WHAT IS REQUIRED: Using "avatar" as the search string, find the matching lines below and copy them.
- Opening Delimiter -
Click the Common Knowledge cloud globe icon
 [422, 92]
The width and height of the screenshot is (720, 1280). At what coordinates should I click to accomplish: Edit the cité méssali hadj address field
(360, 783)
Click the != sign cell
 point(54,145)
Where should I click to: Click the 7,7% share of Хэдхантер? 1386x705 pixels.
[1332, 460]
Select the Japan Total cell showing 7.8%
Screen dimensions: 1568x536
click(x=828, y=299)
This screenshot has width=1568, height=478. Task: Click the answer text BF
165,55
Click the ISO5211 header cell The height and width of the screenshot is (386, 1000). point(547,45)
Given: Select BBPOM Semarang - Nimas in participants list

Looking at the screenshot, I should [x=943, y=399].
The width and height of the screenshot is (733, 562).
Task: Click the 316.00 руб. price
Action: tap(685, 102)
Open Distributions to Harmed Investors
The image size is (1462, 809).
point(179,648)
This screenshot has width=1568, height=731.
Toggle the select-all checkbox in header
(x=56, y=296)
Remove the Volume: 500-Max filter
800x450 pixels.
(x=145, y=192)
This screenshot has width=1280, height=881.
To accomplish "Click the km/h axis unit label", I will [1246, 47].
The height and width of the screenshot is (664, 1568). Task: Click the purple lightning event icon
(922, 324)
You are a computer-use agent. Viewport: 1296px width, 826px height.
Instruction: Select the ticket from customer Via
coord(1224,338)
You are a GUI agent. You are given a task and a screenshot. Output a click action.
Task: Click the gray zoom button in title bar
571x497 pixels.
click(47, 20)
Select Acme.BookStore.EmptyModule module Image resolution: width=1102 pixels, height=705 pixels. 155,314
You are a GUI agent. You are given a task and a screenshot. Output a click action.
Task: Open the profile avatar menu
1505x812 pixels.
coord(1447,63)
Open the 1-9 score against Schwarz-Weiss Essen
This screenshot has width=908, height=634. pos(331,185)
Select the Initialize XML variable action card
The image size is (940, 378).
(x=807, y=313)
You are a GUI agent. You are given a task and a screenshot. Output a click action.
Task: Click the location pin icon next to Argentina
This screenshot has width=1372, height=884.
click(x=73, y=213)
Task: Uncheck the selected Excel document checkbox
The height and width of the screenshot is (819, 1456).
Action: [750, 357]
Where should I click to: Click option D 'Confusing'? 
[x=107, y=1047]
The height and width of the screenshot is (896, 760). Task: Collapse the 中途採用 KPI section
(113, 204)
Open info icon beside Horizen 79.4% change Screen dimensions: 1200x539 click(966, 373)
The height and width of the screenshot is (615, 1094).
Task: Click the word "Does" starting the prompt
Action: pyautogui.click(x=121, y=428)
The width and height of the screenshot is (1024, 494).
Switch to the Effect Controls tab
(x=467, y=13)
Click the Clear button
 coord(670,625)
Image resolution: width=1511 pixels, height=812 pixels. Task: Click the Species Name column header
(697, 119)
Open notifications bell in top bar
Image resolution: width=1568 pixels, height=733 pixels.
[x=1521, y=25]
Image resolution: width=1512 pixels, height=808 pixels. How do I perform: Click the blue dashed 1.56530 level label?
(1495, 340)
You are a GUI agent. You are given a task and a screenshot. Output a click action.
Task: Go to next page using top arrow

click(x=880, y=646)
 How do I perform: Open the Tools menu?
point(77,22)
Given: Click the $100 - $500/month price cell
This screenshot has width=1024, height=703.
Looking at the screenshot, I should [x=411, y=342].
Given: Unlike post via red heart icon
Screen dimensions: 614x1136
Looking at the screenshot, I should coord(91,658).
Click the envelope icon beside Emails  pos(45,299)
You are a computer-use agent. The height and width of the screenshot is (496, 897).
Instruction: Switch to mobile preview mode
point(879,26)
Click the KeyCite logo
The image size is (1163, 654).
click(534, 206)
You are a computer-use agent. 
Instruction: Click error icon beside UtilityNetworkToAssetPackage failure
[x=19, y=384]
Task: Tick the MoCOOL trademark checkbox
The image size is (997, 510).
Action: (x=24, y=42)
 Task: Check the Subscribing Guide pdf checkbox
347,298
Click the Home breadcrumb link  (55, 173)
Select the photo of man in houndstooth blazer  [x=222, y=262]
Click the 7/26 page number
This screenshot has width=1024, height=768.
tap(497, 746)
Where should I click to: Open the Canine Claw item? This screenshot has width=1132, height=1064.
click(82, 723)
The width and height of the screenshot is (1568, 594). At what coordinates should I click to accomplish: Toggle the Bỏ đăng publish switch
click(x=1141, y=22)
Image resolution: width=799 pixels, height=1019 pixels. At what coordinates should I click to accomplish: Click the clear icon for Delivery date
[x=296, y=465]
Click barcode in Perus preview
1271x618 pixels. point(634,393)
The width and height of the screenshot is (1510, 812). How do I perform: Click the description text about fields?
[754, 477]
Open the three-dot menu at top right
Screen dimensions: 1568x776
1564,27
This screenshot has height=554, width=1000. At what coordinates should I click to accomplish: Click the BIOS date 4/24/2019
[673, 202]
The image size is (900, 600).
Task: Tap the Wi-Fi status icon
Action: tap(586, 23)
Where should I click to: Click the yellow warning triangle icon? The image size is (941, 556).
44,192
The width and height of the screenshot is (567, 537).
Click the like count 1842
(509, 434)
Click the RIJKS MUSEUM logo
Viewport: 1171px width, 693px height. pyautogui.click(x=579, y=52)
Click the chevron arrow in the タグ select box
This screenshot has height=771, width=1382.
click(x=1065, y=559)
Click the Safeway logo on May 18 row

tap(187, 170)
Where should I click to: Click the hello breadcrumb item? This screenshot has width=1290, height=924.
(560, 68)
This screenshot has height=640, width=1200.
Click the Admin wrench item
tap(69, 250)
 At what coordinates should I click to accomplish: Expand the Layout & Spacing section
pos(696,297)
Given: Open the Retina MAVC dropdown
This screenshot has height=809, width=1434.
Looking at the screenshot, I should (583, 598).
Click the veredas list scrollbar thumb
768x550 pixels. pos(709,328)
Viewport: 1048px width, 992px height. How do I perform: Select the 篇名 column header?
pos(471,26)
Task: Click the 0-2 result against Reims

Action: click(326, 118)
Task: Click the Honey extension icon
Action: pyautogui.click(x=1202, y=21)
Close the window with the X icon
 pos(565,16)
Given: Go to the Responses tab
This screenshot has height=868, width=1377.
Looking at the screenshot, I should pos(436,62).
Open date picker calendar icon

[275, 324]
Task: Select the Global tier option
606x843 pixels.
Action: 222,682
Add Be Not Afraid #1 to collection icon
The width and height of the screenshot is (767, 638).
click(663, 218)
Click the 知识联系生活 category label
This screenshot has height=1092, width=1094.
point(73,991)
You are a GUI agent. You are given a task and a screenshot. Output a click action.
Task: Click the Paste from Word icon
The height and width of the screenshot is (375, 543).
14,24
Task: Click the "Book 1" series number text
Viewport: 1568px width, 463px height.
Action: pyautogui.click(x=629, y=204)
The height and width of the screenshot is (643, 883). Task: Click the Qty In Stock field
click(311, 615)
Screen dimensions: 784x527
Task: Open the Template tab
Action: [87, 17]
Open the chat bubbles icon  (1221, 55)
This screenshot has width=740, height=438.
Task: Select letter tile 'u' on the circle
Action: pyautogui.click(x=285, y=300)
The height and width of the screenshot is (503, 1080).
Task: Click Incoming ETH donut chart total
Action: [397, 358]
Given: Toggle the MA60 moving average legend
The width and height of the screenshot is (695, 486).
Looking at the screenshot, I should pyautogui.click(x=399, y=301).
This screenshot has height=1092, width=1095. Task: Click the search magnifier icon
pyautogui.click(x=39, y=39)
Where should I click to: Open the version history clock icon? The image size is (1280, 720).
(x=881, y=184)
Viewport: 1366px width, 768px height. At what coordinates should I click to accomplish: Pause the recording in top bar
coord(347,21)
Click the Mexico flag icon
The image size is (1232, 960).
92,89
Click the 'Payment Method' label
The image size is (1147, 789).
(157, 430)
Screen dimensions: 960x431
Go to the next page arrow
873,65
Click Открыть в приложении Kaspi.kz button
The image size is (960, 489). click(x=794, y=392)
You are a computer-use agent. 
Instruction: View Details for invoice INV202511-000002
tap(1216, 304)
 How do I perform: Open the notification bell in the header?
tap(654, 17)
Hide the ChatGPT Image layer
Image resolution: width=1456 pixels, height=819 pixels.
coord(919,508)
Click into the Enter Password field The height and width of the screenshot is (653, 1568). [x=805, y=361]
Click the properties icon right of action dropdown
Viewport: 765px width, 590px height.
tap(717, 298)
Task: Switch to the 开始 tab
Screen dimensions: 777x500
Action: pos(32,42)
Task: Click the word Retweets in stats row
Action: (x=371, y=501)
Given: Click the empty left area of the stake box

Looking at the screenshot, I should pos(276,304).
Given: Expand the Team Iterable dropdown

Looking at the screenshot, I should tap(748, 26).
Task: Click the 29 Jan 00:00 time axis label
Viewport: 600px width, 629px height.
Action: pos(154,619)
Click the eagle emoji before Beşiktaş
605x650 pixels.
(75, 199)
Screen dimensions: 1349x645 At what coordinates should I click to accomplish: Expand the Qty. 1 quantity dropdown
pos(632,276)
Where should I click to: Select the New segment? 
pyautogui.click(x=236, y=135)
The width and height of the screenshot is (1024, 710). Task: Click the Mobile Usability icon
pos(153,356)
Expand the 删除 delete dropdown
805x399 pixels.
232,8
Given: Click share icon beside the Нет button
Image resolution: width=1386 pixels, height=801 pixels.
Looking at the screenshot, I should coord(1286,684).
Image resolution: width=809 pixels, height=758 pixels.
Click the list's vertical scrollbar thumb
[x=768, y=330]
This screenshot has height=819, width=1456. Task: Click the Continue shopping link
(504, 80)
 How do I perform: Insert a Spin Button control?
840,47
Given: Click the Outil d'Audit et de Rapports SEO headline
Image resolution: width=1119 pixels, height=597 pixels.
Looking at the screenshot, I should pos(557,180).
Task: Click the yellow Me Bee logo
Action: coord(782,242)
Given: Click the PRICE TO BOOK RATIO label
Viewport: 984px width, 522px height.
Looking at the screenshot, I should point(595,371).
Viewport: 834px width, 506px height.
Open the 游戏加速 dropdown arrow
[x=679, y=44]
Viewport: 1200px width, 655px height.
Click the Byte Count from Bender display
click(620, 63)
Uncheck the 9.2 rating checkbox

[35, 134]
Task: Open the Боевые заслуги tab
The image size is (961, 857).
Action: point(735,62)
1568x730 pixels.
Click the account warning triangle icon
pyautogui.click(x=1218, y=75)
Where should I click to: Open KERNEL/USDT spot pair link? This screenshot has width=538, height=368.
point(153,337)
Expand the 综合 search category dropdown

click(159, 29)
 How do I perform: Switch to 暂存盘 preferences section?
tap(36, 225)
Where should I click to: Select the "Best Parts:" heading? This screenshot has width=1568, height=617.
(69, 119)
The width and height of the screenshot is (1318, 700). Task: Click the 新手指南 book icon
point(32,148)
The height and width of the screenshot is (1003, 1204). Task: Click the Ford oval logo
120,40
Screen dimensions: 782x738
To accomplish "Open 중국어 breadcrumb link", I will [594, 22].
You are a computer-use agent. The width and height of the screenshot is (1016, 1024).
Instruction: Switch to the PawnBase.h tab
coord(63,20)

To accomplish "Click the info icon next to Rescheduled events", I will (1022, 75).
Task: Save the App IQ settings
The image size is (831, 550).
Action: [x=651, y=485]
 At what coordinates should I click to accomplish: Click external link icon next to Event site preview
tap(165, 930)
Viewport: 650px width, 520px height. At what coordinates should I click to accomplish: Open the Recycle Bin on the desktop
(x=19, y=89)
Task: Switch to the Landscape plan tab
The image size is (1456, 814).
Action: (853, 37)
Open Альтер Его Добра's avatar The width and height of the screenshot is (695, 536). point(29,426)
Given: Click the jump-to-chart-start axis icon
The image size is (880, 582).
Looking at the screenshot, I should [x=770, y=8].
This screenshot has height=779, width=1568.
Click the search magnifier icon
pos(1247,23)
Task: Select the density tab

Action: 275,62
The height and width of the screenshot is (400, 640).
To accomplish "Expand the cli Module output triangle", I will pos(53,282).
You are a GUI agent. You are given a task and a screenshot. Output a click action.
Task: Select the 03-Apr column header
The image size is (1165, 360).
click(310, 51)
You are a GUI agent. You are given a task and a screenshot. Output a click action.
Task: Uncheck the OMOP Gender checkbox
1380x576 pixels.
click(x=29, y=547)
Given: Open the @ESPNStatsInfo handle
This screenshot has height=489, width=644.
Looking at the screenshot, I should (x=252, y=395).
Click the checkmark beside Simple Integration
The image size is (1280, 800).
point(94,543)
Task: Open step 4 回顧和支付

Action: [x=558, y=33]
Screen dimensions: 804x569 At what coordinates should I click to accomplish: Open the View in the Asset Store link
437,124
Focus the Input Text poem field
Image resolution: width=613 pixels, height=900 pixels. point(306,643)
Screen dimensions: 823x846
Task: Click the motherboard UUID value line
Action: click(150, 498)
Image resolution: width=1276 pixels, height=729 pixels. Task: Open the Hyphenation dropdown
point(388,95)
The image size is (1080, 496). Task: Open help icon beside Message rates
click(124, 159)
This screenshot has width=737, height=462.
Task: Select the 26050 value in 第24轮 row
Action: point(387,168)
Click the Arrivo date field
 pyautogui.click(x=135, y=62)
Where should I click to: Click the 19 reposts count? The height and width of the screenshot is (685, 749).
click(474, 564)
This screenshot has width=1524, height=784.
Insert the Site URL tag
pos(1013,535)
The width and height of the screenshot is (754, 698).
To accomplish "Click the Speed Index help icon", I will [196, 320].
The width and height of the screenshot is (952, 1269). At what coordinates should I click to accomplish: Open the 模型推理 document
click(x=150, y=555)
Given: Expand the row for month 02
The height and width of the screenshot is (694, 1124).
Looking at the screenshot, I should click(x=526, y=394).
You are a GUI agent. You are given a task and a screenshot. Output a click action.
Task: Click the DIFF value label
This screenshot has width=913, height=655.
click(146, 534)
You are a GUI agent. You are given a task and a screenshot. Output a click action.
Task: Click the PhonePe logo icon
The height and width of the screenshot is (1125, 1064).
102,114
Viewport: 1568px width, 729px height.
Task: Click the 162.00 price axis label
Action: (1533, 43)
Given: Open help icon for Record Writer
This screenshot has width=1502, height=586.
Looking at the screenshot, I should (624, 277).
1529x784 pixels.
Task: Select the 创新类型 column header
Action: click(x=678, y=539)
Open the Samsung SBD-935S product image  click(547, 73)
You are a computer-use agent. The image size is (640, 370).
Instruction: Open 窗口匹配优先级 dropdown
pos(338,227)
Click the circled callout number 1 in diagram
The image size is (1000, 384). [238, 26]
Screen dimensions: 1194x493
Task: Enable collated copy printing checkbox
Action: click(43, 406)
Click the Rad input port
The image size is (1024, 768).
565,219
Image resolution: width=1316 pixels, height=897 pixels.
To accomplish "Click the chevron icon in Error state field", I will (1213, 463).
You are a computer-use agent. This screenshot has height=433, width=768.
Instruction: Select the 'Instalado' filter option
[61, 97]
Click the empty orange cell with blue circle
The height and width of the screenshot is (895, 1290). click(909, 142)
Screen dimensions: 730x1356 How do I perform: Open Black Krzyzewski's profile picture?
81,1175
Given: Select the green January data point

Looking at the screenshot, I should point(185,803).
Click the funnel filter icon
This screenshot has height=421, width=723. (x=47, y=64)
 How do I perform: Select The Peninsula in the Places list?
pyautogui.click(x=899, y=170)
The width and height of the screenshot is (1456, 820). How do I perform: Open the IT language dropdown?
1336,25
- Closing Delimiter -
ANSWER BOX:
Task: Open the profile avatar menu
Open Альтер Его Добра's avatar The width and height of the screenshot is (695, 536). point(29,426)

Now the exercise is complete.